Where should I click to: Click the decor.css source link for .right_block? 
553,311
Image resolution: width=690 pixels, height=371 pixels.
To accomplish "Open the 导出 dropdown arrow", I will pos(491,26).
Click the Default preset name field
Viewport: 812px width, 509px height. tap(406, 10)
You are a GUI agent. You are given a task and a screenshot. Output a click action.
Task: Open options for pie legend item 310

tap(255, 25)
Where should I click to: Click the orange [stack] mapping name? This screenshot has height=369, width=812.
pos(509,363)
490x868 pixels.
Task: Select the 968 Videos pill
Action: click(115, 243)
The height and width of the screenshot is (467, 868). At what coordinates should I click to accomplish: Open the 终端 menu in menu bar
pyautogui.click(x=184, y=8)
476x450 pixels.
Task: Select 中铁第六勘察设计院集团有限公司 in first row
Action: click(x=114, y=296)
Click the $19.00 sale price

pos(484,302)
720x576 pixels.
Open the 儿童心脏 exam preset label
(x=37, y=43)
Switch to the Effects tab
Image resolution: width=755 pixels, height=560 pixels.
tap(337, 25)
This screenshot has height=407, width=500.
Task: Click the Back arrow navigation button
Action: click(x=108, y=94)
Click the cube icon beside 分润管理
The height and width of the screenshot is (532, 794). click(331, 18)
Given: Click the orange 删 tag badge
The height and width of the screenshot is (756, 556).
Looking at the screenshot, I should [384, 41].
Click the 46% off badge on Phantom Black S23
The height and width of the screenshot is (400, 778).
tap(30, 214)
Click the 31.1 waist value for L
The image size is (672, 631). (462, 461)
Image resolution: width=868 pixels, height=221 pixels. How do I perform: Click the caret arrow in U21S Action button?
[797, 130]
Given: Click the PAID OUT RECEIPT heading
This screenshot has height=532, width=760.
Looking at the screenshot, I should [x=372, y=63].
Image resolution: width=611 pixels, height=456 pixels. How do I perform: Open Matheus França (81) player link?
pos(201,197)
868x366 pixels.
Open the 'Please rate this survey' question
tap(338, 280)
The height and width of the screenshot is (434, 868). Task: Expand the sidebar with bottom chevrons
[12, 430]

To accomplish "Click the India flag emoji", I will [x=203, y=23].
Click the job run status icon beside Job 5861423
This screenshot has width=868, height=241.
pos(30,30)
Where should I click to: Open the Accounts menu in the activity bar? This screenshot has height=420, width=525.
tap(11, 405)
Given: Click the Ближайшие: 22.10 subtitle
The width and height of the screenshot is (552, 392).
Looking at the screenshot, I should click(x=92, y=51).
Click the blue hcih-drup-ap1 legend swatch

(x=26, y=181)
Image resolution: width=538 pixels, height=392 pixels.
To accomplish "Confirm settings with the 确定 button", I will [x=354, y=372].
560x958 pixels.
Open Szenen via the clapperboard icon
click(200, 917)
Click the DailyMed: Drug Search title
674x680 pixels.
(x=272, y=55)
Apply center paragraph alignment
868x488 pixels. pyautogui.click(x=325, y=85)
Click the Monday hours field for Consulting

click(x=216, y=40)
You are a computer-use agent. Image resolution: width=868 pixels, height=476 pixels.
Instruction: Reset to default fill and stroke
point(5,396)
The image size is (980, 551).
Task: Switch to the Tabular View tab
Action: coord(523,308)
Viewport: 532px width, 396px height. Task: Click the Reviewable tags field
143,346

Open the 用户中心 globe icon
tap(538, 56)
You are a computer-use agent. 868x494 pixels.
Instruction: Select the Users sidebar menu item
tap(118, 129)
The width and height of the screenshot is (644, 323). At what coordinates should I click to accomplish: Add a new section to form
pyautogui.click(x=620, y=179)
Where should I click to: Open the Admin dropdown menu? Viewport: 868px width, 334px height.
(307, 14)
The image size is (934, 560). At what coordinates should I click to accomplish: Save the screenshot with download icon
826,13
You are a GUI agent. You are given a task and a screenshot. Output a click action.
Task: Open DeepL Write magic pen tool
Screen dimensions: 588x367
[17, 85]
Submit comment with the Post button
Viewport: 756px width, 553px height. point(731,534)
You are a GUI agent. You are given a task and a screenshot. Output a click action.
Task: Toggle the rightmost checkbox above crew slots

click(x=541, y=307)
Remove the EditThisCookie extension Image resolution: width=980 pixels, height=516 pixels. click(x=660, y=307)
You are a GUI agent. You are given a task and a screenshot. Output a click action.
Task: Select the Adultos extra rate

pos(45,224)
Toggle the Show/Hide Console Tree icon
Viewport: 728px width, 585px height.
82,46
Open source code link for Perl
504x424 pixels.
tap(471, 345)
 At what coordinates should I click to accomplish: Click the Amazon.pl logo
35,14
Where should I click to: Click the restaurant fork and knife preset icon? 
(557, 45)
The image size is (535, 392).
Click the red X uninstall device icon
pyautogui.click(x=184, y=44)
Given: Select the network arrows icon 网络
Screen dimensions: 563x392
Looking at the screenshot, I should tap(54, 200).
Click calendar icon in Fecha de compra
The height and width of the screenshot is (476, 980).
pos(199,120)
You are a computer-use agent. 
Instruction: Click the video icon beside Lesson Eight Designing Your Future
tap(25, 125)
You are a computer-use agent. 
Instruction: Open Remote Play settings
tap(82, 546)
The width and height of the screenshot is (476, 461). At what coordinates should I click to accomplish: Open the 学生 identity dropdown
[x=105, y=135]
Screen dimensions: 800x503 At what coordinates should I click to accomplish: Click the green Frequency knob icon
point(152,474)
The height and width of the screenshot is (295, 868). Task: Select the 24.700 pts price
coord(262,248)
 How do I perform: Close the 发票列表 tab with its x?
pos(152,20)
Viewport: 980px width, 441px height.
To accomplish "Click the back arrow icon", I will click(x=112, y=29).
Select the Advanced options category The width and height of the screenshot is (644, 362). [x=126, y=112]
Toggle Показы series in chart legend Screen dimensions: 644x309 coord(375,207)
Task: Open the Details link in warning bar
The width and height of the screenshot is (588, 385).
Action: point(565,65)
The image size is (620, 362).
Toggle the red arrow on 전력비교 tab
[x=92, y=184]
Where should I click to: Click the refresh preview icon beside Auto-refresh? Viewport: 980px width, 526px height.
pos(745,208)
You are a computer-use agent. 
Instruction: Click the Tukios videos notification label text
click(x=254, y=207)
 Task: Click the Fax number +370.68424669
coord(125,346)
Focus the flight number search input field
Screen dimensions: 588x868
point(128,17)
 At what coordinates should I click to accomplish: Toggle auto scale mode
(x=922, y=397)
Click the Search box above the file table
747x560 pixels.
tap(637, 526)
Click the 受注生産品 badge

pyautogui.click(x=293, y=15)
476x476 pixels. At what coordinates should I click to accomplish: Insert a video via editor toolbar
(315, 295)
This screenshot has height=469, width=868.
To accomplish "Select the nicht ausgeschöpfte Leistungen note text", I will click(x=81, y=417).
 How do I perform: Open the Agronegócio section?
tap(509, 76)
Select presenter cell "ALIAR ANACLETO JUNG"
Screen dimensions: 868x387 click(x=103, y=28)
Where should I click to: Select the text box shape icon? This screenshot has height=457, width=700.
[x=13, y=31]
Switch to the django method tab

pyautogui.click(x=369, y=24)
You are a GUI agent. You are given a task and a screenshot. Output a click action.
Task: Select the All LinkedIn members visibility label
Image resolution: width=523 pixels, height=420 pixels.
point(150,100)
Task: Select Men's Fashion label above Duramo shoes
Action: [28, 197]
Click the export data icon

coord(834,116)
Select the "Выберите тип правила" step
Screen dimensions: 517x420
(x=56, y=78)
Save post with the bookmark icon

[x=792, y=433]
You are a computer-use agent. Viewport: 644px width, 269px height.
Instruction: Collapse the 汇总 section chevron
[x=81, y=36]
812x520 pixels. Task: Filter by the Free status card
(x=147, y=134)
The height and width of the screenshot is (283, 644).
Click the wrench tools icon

AIM OF THE EXERCISE: The entire listing above, every line of it, should be copied out exactly.

RESPONSE:
Where should I click to: Click the decor.css source link for .right_block? 
553,311
Image resolution: width=690 pixels, height=371 pixels.
To accomplish "Open the 导出 dropdown arrow", I will pos(491,26).
Click the Default preset name field
Viewport: 812px width, 509px height. tap(406, 10)
You are a GUI agent. You are given a task and a screenshot. Output a click action.
Task: Open options for pie legend item 310

tap(255, 25)
Where should I click to: Click the orange [stack] mapping name? This screenshot has height=369, width=812.
pos(509,363)
490x868 pixels.
Task: Select the 968 Videos pill
Action: click(115, 243)
The height and width of the screenshot is (467, 868). At what coordinates should I click to accomplish: Open the 终端 menu in menu bar
pyautogui.click(x=184, y=8)
476x450 pixels.
Task: Select 中铁第六勘察设计院集团有限公司 in first row
Action: click(x=114, y=296)
Click the $19.00 sale price

pos(484,302)
720x576 pixels.
Open the 儿童心脏 exam preset label
(x=37, y=43)
Switch to the Effects tab
Image resolution: width=755 pixels, height=560 pixels.
tap(337, 25)
This screenshot has height=407, width=500.
Task: Click the Back arrow navigation button
Action: click(x=108, y=94)
Click the cube icon beside 分润管理
The height and width of the screenshot is (532, 794). click(331, 18)
Given: Click the orange 删 tag badge
The height and width of the screenshot is (756, 556).
Looking at the screenshot, I should [384, 41].
Click the 46% off badge on Phantom Black S23
The height and width of the screenshot is (400, 778).
tap(30, 214)
Click the 31.1 waist value for L
The image size is (672, 631). (462, 461)
Image resolution: width=868 pixels, height=221 pixels. How do I perform: Click the caret arrow in U21S Action button?
[797, 130]
Given: Click the PAID OUT RECEIPT heading
This screenshot has height=532, width=760.
Looking at the screenshot, I should [x=372, y=63].
Image resolution: width=611 pixels, height=456 pixels. How do I perform: Open Matheus França (81) player link?
pos(201,197)
868x366 pixels.
Open the 'Please rate this survey' question
tap(338, 280)
The height and width of the screenshot is (434, 868). Task: Expand the sidebar with bottom chevrons
[12, 430]

To accomplish "Click the India flag emoji", I will [x=203, y=23].
Click the job run status icon beside Job 5861423
This screenshot has width=868, height=241.
pos(30,30)
Where should I click to: Open the Accounts menu in the activity bar? This screenshot has height=420, width=525.
tap(11, 405)
Given: Click the Ближайшие: 22.10 subtitle
The width and height of the screenshot is (552, 392).
Looking at the screenshot, I should click(x=92, y=51).
Click the blue hcih-drup-ap1 legend swatch

(x=26, y=181)
Image resolution: width=538 pixels, height=392 pixels.
To accomplish "Confirm settings with the 确定 button", I will [x=354, y=372].
560x958 pixels.
Open Szenen via the clapperboard icon
click(200, 917)
Click the DailyMed: Drug Search title
674x680 pixels.
(x=272, y=55)
Apply center paragraph alignment
868x488 pixels. pyautogui.click(x=325, y=85)
Click the Monday hours field for Consulting

click(x=216, y=40)
You are a computer-use agent. Image resolution: width=868 pixels, height=476 pixels.
Instruction: Reset to default fill and stroke
point(5,396)
The image size is (980, 551).
Task: Switch to the Tabular View tab
Action: coord(523,308)
Viewport: 532px width, 396px height. Task: Click the Reviewable tags field
143,346

Open the 用户中心 globe icon
tap(538, 56)
You are a computer-use agent. 868x494 pixels.
Instruction: Select the Users sidebar menu item
tap(118, 129)
The width and height of the screenshot is (644, 323). At what coordinates should I click to accomplish: Add a new section to form
pyautogui.click(x=620, y=179)
Where should I click to: Open the Admin dropdown menu? Viewport: 868px width, 334px height.
(307, 14)
The image size is (934, 560). At what coordinates should I click to accomplish: Save the screenshot with download icon
826,13
You are a GUI agent. You are given a task and a screenshot. Output a click action.
Task: Open DeepL Write magic pen tool
Screen dimensions: 588x367
[17, 85]
Submit comment with the Post button
Viewport: 756px width, 553px height. point(731,534)
You are a GUI agent. You are given a task and a screenshot. Output a click action.
Task: Toggle the rightmost checkbox above crew slots

click(x=541, y=307)
Remove the EditThisCookie extension Image resolution: width=980 pixels, height=516 pixels. click(x=660, y=307)
You are a GUI agent. You are given a task and a screenshot. Output a click action.
Task: Select the Adultos extra rate

pos(45,224)
Toggle the Show/Hide Console Tree icon
Viewport: 728px width, 585px height.
82,46
Open source code link for Perl
504x424 pixels.
tap(471, 345)
 At what coordinates should I click to accomplish: Click the Amazon.pl logo
35,14
Where should I click to: Click the restaurant fork and knife preset icon? 
(557, 45)
The image size is (535, 392).
Click the red X uninstall device icon
pyautogui.click(x=184, y=44)
Given: Select the network arrows icon 网络
Screen dimensions: 563x392
Looking at the screenshot, I should tap(54, 200).
Click calendar icon in Fecha de compra
The height and width of the screenshot is (476, 980).
pos(199,120)
You are a computer-use agent. 
Instruction: Click the video icon beside Lesson Eight Designing Your Future
tap(25, 125)
You are a computer-use agent. 
Instruction: Open Remote Play settings
tap(82, 546)
The width and height of the screenshot is (476, 461). At what coordinates should I click to accomplish: Open the 学生 identity dropdown
[x=105, y=135]
Screen dimensions: 800x503 At what coordinates should I click to accomplish: Click the green Frequency knob icon
point(152,474)
The height and width of the screenshot is (295, 868). Task: Select the 24.700 pts price
coord(262,248)
 How do I perform: Close the 发票列表 tab with its x?
pos(152,20)
Viewport: 980px width, 441px height.
To accomplish "Click the back arrow icon", I will click(x=112, y=29).
Select the Advanced options category The width and height of the screenshot is (644, 362). [x=126, y=112]
Toggle Показы series in chart legend Screen dimensions: 644x309 coord(375,207)
Task: Open the Details link in warning bar
The width and height of the screenshot is (588, 385).
Action: point(565,65)
The image size is (620, 362).
Toggle the red arrow on 전력비교 tab
[x=92, y=184]
Where should I click to: Click the refresh preview icon beside Auto-refresh? Viewport: 980px width, 526px height.
pos(745,208)
You are a computer-use agent. 
Instruction: Click the Tukios videos notification label text
click(x=254, y=207)
 Task: Click the Fax number +370.68424669
coord(125,346)
Focus the flight number search input field
Screen dimensions: 588x868
point(128,17)
 At what coordinates should I click to accomplish: Toggle auto scale mode
(x=922, y=397)
Click the Search box above the file table
747x560 pixels.
tap(637, 526)
Click the 受注生産品 badge

pyautogui.click(x=293, y=15)
476x476 pixels. At what coordinates should I click to accomplish: Insert a video via editor toolbar
(315, 295)
This screenshot has height=469, width=868.
To accomplish "Select the nicht ausgeschöpfte Leistungen note text", I will click(x=81, y=417).
 How do I perform: Open the Agronegócio section?
tap(509, 76)
Select presenter cell "ALIAR ANACLETO JUNG"
Screen dimensions: 868x387 click(x=103, y=28)
Where should I click to: Select the text box shape icon? This screenshot has height=457, width=700.
[x=13, y=31]
Switch to the django method tab

pyautogui.click(x=369, y=24)
You are a GUI agent. You are given a task and a screenshot. Output a click action.
Task: Select the All LinkedIn members visibility label
Image resolution: width=523 pixels, height=420 pixels.
point(150,100)
Task: Select Men's Fashion label above Duramo shoes
Action: [28, 197]
Click the export data icon

coord(834,116)
Select the "Выберите тип правила" step
Screen dimensions: 517x420
(x=56, y=78)
Save post with the bookmark icon

[x=792, y=433]
You are a computer-use agent. Viewport: 644px width, 269px height.
Instruction: Collapse the 汇总 section chevron
[x=81, y=36]
812x520 pixels. Task: Filter by the Free status card
(x=147, y=134)
The height and width of the screenshot is (283, 644).
Click the wrench tools icon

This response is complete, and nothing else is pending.